By September, the state labor force had recovered to 3.33 million. An estimated 208,282 Hoosiers were unemployed and seeking jobs.
However, employment is unlikely to get back to its pre-shutdown peak until well into 2022, the study said.
The study notes that 2020 is ending much as it began, with spikes in COVID infections.
“While the Great Recession unraveled slowly and painfully—like a severe drought—causing predictable accumulating damage over a period of several months, the COVID-19 pandemic struck like a tornado, without warning and with significant power,” said Ryan Brewer, associate professor of finance at Indiana University-Purdue University Columbus and co-author of the Indiana forecast.
The Indiana State Department of Health on Sunday reported 4,689 new cases of COVID-19, the fourth day in a row that new cases have exceeded 4,000 and the 18th straight day they’ve exceeded 2,000.
Hospitalizations due to COVID-19 rose from 2,036 on Friday to an all-time high of 2,070 on Saturday. The department said the seven-day moving average for cases reached another all-time high of 4,055.
Although the number of COVID cases is again on the rise, Brewer believed lessons learned from the first months of the pandemic will soften the economic impact.
The study has brighter hopes for the Indianapolis metropolitan area, which accounts for 29 percent of the state’s population and about a third of state employment and income. The region’s economy likely will recover much of its losses in economic output and number of jobs next year, Anderson said.
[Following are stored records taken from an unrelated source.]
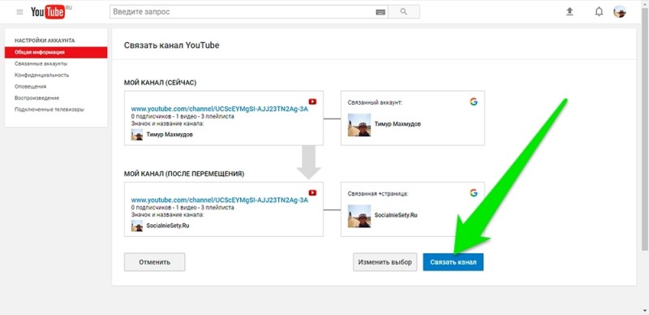This screenshot has height=315, width=649.
Task: Open the hamburger guide menu
Action: [19, 12]
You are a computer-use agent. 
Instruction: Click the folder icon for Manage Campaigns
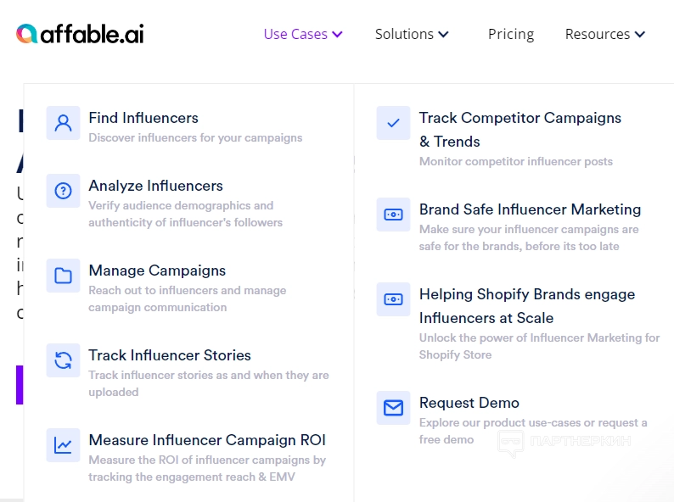coord(63,276)
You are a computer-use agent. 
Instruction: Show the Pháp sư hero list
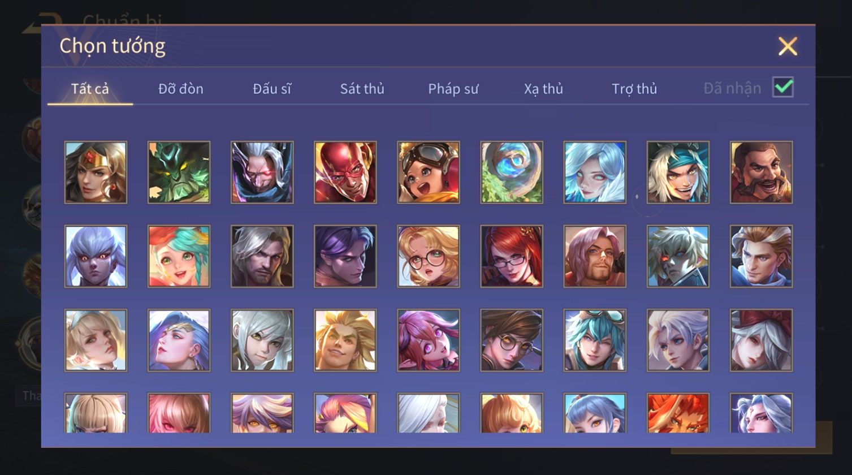[453, 89]
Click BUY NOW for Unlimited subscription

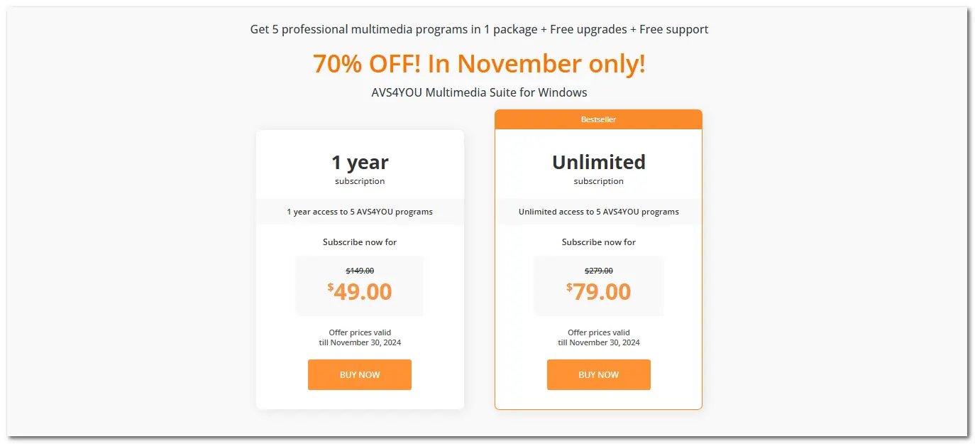pyautogui.click(x=598, y=374)
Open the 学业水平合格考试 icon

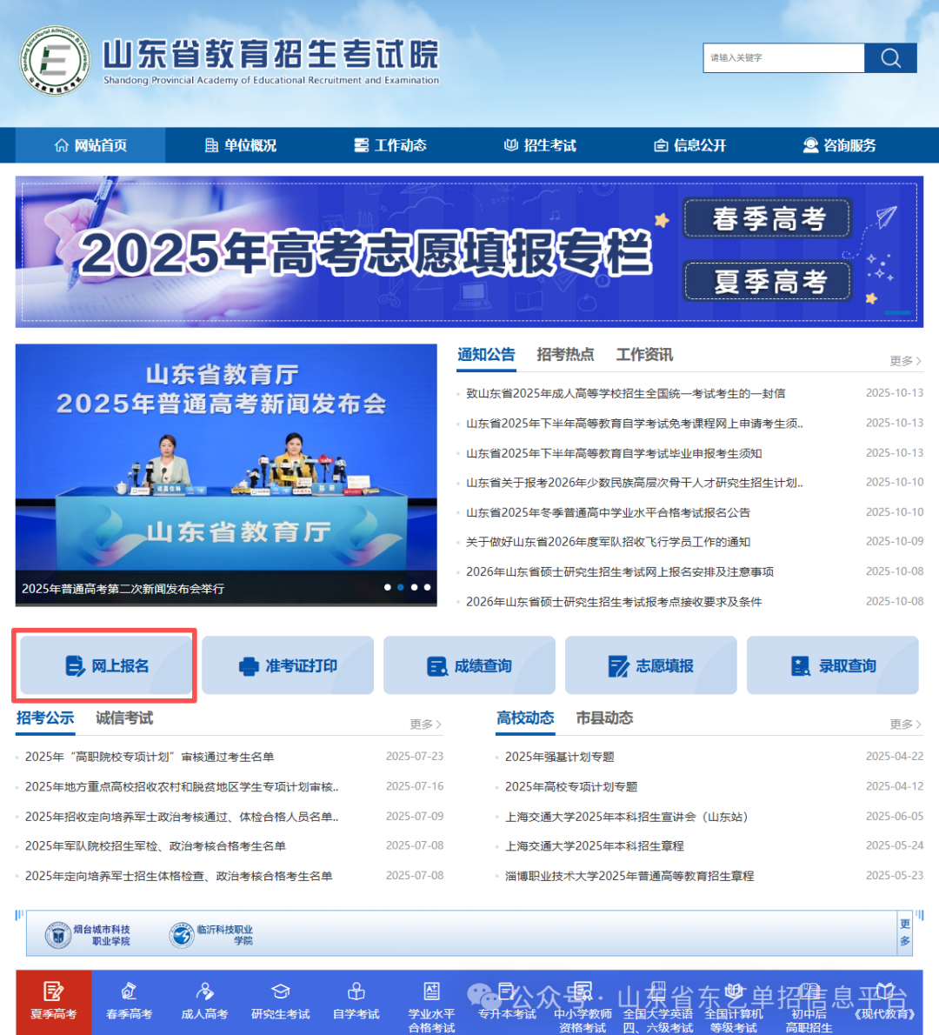[431, 1007]
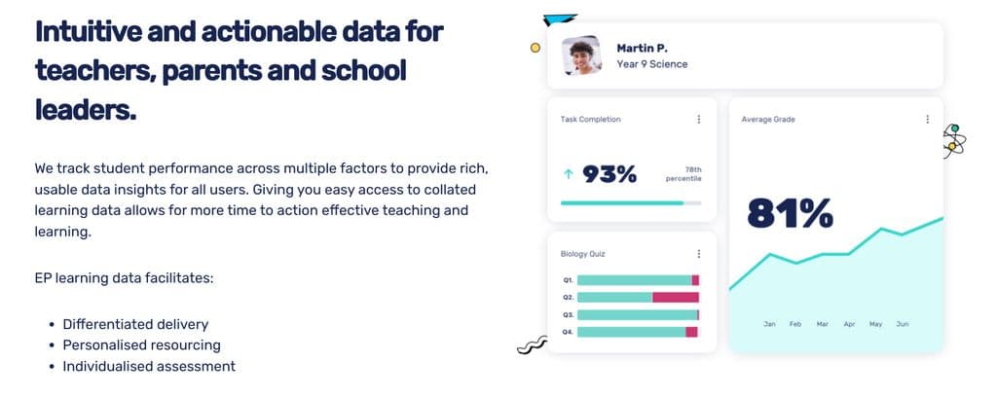Click the small yellow circle decoration

535,48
The study warns that federal stimulus is badly needed to protect businesses and households until the worst effects of the pandemic are dealt with.
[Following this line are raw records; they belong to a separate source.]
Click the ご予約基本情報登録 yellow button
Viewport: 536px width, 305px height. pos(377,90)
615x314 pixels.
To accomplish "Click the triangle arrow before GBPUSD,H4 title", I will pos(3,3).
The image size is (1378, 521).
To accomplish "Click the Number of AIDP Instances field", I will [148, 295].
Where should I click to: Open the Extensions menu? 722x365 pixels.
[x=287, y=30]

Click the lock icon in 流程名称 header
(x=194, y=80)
“We are modeling a most likely outcome that there will be a modest stimulus package that will have beneficial effects in 2021’s first quarter,” Anderson said. “The absence of any stimulus will likely lead to a slower recovery.”
Other key points from the forecast:
— Consumer spending may recover, but it will be geared toward purchasing goods and not services.
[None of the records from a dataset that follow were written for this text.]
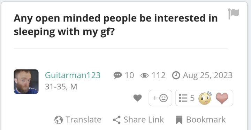Open the post title text
This screenshot has width=251, height=130.
click(116, 25)
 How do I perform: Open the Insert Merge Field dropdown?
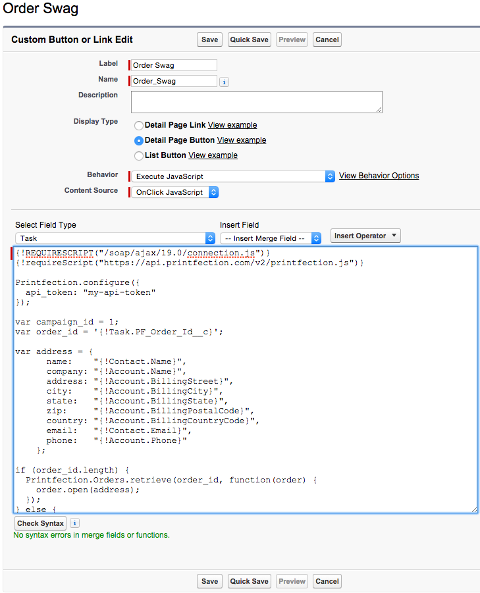tap(270, 238)
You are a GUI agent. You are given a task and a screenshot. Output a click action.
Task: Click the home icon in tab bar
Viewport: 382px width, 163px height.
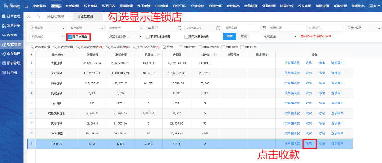(38, 17)
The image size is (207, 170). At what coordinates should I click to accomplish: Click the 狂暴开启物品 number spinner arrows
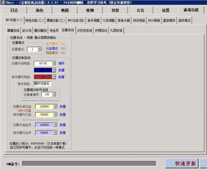pyautogui.click(x=54, y=63)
— Housing construction should continue to expand, but businesses will shy away from investments in new facilities.
— Short-term and longer-term interest rates will remain low in 2021 and well below historical averages.
— Corporate earnings among companies in the S&P 500 are expected to rebound strongly from 2020 levels.
— The world economy is expected to shrink by 4.4 percent in 2020 before expanding by 5.2 percent next year. But any resurgence of COVID-19 infections and tightened government restrictions can threaten to drag the world into a global recession.
— China will be the only major economy with positive growth in 2020. The Chinese economy will expand by 2 percent by the end of the year, thanks to a robust recovery that hasn’t been hampered by a strong resurgence of the virus. The growth will further strengthen in 2021 to a rate greater than 8 percent.
Federal officials reported in late October that the U.S. economy grew at a sizzling 33.1% annual rate in the July-September quarter—by far the largest quarterly gain on record—rebounding from an epic plunge in the spring.
Yet the recovery from the deepest recession since the Great Depression of the 1930s remains far from complete. The Commerce Department’s estimate in late October of third-quarter growth regained only about two-thirds of the output that was lost early this year when the economy essentially froze as safety orders forced restaurants, bars and many retailers to shut down.
The economy is now weakening again and facing renewed threats. Government stimulus has run out. With no further federal aid in sight this year, Goldman Sachs has slashed its growth forecast for the current fourth quarter to a 3% annual rate from 6%.
Though the national unemployment rate, at 7.9%, is down significantly from 14.7% at the start of the pandemic recession, it is still historically high. The economy is still roughly 10.7 million jobs short of recovering all the 22 million jobs that were lost to the pandemic.